Or buy a looper pedal....loads of fun


----------



## Fajah (Jun 28, 2006)

shoretyus said:


> Or buy a looper pedal....loads of fun


That too. I use mine with an EHX Octave Pedal so I can lay down a bass line as well.


----------



## Mooh (Mar 7, 2007)

Loopers are great, though lots of beginners seem to have trouble with them. 

Sites like JamCenter.com | Guitar Jam Tracks, JamStudio.com - Create Music Beats - The online music factory - Jam, remix, chords, loops, and Free Guitar Backing Tracks @ GuitarBackingTrack.com can be helpful.

Peace, Mooh.


----------



## Starbuck (Jun 15, 2007)

Don't feel bad, after a tour sometimes Alex Lifeson won't pickup a guitar _for a year!_ I think fits and starts happens to all of us. Unless you are fortunate to play for a living, real life intrudes.


----------



## Morkolo (Dec 9, 2010)

Starbuck said:


> Don't feel bad, after a tour sometimes Alex Lifeson won't pickup a guitar _for a year!_ I think fits and starts happens to all of us. Unless you are fortunate to play for a living, real life intrudes.


I can't imagine a year, the longest I've went in my 8 years would be only a few days for fishing trips. Then I run right back to them. I'm obsessed, if I'm not playing my guitars/basses then I'm cleaning them or reading about them on the internet, or watching videos of other people playing.


----------



## OldSoulBluesMan (Jul 9, 2009)

I have been there before, and will be there again. (as will most of us) But there is some great advice in this thread to help push on through. 
I have recently been learning fingerstyle christmas carols, to get in the spirit of the holidays, and to have some new different material. 
Switch it up, and keep on plucking. The time will come when you WANT to play more and more.
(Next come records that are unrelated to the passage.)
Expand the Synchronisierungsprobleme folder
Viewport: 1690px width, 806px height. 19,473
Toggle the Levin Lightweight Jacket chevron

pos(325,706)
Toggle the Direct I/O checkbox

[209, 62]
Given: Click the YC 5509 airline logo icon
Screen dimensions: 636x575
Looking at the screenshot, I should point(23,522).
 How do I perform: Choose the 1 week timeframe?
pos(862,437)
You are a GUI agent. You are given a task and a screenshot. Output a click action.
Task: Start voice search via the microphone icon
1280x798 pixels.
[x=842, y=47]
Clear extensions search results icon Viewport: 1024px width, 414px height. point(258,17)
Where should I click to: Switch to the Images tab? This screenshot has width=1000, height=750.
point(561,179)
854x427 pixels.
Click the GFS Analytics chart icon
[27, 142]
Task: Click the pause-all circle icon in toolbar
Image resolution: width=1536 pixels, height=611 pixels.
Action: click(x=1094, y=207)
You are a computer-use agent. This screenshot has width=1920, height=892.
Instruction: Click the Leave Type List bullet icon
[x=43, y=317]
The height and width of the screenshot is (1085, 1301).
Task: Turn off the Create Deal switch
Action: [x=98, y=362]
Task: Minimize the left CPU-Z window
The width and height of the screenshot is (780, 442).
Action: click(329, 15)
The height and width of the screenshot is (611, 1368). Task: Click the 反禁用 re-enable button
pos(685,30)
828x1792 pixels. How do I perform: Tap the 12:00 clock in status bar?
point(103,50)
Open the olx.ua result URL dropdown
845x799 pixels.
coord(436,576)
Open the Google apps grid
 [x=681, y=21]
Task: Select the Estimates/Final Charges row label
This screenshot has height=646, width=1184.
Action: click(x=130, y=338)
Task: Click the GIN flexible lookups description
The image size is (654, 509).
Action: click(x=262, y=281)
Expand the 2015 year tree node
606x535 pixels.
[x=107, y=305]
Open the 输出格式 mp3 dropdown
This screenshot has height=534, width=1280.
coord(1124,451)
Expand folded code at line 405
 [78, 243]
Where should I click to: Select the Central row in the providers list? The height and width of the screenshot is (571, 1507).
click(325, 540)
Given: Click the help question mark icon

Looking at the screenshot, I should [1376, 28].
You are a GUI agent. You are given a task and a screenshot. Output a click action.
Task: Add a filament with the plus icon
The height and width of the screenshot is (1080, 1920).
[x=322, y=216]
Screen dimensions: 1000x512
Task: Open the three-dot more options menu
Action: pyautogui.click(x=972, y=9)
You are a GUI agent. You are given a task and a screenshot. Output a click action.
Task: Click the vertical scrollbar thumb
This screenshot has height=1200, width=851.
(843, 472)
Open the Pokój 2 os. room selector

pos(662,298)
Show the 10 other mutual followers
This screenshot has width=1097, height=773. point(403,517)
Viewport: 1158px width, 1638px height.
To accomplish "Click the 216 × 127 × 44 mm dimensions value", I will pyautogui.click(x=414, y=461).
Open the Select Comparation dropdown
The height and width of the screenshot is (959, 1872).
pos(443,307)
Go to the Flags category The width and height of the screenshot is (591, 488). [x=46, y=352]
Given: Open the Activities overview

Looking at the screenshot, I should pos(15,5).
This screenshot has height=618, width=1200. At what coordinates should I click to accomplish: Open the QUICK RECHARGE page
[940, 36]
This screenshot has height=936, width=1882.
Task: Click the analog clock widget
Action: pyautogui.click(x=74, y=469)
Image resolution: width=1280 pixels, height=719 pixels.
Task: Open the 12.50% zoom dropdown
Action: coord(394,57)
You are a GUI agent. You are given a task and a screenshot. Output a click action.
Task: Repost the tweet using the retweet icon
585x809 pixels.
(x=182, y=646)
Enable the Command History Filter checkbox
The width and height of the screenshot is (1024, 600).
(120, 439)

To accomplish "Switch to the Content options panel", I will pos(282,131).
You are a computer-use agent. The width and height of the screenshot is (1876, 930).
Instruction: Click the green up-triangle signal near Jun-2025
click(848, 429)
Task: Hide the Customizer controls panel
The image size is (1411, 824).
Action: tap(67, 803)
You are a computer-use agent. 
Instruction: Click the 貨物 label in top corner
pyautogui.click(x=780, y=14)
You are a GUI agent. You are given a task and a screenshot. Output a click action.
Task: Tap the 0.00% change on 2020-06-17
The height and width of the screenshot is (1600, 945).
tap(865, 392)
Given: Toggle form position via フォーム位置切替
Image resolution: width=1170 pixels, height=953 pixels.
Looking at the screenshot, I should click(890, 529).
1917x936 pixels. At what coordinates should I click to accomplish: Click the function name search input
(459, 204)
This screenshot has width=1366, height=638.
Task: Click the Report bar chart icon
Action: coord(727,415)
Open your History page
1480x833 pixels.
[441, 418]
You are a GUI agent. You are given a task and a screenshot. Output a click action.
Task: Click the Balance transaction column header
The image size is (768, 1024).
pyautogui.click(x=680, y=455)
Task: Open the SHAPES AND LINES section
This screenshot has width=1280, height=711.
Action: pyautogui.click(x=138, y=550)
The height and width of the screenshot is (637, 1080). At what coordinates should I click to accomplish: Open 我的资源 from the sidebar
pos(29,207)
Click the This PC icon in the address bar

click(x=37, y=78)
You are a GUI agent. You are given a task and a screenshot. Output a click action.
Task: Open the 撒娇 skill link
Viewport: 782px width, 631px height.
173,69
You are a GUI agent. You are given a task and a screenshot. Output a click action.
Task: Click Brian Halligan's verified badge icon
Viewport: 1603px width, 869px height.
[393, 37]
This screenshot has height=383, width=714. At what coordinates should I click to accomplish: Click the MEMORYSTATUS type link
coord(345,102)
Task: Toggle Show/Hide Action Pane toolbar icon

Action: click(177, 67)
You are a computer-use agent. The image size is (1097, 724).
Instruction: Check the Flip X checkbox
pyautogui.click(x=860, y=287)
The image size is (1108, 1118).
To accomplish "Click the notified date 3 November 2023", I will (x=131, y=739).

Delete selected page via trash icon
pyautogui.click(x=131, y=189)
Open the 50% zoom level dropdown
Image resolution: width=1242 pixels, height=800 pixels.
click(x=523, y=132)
I always find a new axe helps as well. But it's definitely not a necessity or is it always a possibility.
Get out there learn some new things and put your own spin on it.

OSBM


----------



## Steadfastly (Nov 14, 2008)

Duster said:


> I'm not sure how to phrase this, but I'm pretty sure I'm not alone in this. I love the guitar, and I get a lot of satisfaction from playing. However, sometimes, for weeks on end, I just don't feel like playing.
> 
> It usually happens when I try to learn something that I don't like, find it difficult, and stop making progress. Then it seems like I'm wasting my time, that I'll always be just a hack, and that spending time practicing is as pointless as playing video games.
> 
> ...


It happens to me fairly often but I am slowly moving forward. These are the things that help me.

1: Having friends over to play with.
2: I've been teaching a friend for a few months and that motivates me to keep getting better.
3: Picking out some video on YouTube or listening to a few of my favorite songs with beautiful guitar in them.


----------



## Steadfastly (Nov 14, 2008)

GuitarsCanada said:


> But I do hate spending a lot of time learning things and then having to re-learn them.


Amen to that!


----------



## zontar (Oct 25, 2007)

Starbuck said:


> Don't feel bad, after a tour sometimes Alex Lifeson won't pickup a guitar _for a year!_ I think fits and starts happens to all of us. Unless you are fortunate to play for a living, real life intrudes.


When I was younger I never got that, but then I started teaching, and I got it. I was off over the summer and I would not play for a week or two at the start of July, and then play stuff I hadn't played for a long time, or try new stuff when I picked it back up again.



Morkolo said:


> I can't imagine a year, the longest I've went in my 8 years would be only a few days for fishing trips. Then I run right back to them. I'm obsessed, if I'm not playing my guitars/basses then I'm cleaning them or reading about them on the internet, or watching videos of other people playing.


I find it easy to ignore my guitars when I'm home a lot, and not that busy, but when I get real busy or I'm not home a lot I do miss them. So vacations are fun in some ways, but not in others. I tend to look for music stores to get some guitar contact. I can't always find them.


----------